This report is an analysis of the dataset – NHANES, with the intent of exploring both continuous and categorical variables and how they relate with one another.
I began my analysis by comparing Age with the medical data levels of iron, TIBC, Albumin, and Hemoglobin. Levels of Iron, TIBC, and Albumin all decreased as the sample population aged. However, Hemoglobin levels increased as people aged, so I focused on Hemoglobin.
library(plyr)
load("NHANES.rdata")
library(ggplot2)
#Age vs Hemoglobin. increasing trend
ageIron = ggplot(NHANES, aes(Age, Hemoglobin))
ageIron + geom_point() + geom_smooth(method = "lm") + labs(title="Hemoglobin vs Age")
I next wanted to study the differences in categorical variables like race or gender with hemoglobin levels. The only consistent pattern I found was that for gender, males had higher hemoglobin levels.
weight = ggplot(NHANES, aes(Age, Weight))
weight + geom_point() + geom_smooth(method = "lm")
Gender=NHANES$Sex
levels(Gender)=c("Female","Male")
hemoglob = ggplot(NHANES, aes(Sex, Hemoglobin))
hemoglob + geom_boxplot() + labs(title="Hemoglobin vs Gender", x="Gender")
Based upon the results above, I wanted to explore whether smoking had any effect on Hemoglobin. I read medical resources from Mayo Clinic and learned that High hemoglobin levels are often the result of smoking or living in higher altitudes. The Mayo Clinic also said that higher levels of hemoglobin could lead to disorders like heart failure, lung disease, and liver cancer. My next step was to facet the data from Figure 2, and analyze whether or smoking induced higher levels of Hemoglobin.
hemoglob + geom_boxplot() + facet_grid(.~Smoke) + labs(title="Hemoglobin vs Gender", x="Gender")
From Figure 3, it appears that there is little difference between the hemoglobin levels for all four categories of smokers. This was surprising, as I expected the hemoglobin levels for Current Smokers to be noticeably higher than the hemoglobin levels for Nonsmokers.
mosaicplot(~ Sex + Cancer.Incidence , las= 1, data = NHANES,main="Incidence of Cancer vs Gender", ylab="Cancer Incidence", xlab="Gender")
mosaic(~ Gender + Cancer.Incidence, data = NHANES,shade=T,main="Incidence of Cancer vs Gender")
mosaic(~ Smoke + Cancer.Incidence, data=NHANES, shade=T)
I decided to analyze cancer incidence to compare if incidences were higher for males or female. From my mosaic plot in Figure 4, I saw that the levels of cancer were indeed slightly higher for males. This caught my attention again, and I set out to explore the relationship between hemoglobin levels and cancer.
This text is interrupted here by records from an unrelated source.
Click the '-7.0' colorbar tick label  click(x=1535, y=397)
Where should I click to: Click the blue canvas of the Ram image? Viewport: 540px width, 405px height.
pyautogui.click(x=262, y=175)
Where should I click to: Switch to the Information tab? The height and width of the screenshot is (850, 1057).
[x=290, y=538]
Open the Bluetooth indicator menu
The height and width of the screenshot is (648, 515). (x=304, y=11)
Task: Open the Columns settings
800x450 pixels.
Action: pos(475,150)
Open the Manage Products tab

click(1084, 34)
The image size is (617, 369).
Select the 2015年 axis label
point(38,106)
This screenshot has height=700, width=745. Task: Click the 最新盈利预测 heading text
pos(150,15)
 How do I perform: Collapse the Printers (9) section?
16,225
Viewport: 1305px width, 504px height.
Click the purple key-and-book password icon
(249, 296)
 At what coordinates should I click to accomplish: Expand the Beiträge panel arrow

cancer = ggplot(NHANES, aes(Cancer.Incidence, Hemoglobin))
cancer + geom_boxplot() + labs(title="Hemoglobin vs Incidence of Cancer", x="Cancer Incidence")
I analyzed Cancer Incidences with Hemoglobin levels, and both median Hemoglobin levels were around 14. However, closer analysis shows that the third quartile of Hemoglobin levels was higher when cancer was detected. This appears to support the research from the Mayo Clinic that people with cancer tend to have higher Hemoglobin levels. The difference was not significant, so I wanted to further examine what causes higher Hemoglobin levels. I chose to compare Hemoglobin levels with weight and saw that they had a positive relationship with one another.
hemoglob = ggplot(NHANES, aes(Weight, Hemoglobin))
hemoglob + geom_density2d() + geom_smooth(method = "lm") + labs(title="Hemoglobin vs Weight")
Based off of my intuition, males are often heavier than females, so I analyzed Weight vs Gender and faceted it by Cancer.Incidence. As evidenced from Figure 7, males had the higher weight at the 25th, 50th and 75th percentiles. I used this to compare the results from Figure 4, which showed that cancer was found in a higher percentage of males than females. This supported my initial assumption from Figure 4 that weight indeed a factor.
weight = ggplot(NHANES, aes(Sex, Weight))
weight + geom_boxplot() + facet_grid(.~ Cancer.Incidence) + labs(title="Weight vs Gender", x="Gender")
After exploring the NHANES dataset, I found that higher weight correlated with higher hemoglobin levels. Contrary to popular belief, smoking habits really had no effect on whether or not the sample population had cancer or not. For this sample population, people with heavier weight and high Hemoglobin levels were more likely to have cancer.